Likening HIV to “hobos on a train,” researchers at Johns Hopkins University School of Medicine have found that the virus uses a pre-existing transport system to leave one infected CD4 cell and move on to infect news ones. Their findings, published in the June issue of PLoS Biology, counter the prevailing theory that HIV only uses virus-specific mechanisms to leave and enter cells, and may pave the way for development of yet another class of antiretrovirals.

“It appears that cells make HIV and other retroviruses by a naturally occurring export mechanism,” says Stephen Gould, PhD, Professor of Biological Chemistry at Johns Hopkins. Cells normally export certain membrane-bound molecules to the outside world by means of small sacs known as exosomes. By studying human CD4 cells under a microscope, Dr. Gould and his colleagues discovered what’s needed to qualify proteins for exosomal travel.

“Surprisingly, all that’s needed for a protein to get out of the cell in exosomes are the ability to clump together and attach to the cell’s membrane,” Dr. Gould says.

In one experiment, Dr. Gould’s team added chemicals to normal human cells that force nearby proteins together into a clump, and this was enough to get them sent out of the cell in exosomes. If they added a tether to force naturally-clumping proteins inside the cell to the membrane, the proteins met a similar exosomal deportation fate.

The major HIV protein ‘Gag’ has both of these properties that cells can sense in selecting exosomal cargoes. When the researchers removed the tethers or clumping signals from Gag, it could no longer get out of the cell. However, if they were replaced with synthetic membrane anchors and clumping domains Gag regained its ability to get out of cells in exosomes.

According to Dr. Gould, cells may have initially developed exosomes as a quality control mechanism to get rid of clumped proteins, which are generally broken and useless.

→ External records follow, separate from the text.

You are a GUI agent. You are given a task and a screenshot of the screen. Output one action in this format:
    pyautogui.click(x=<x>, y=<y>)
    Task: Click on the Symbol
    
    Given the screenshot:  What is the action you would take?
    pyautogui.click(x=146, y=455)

However, just as HIV and other retroviruses exploit other cell processes for their own ends, it now appears they rely on exosomes to get out of infected cells and infect fresh cells.

Dr. Gould’s group speculates that drugs interfering with exosome formation might be another way to treat HIV disease.

“Viruses like HIV use pathways we barely recognize, much less understand,” Dr. Gould says. “Our paper highlights the importance of studying their basic biochemistry and cell biology, which can yield a better understanding of normal human biology as well as identify new avenues in the fight against human disease.”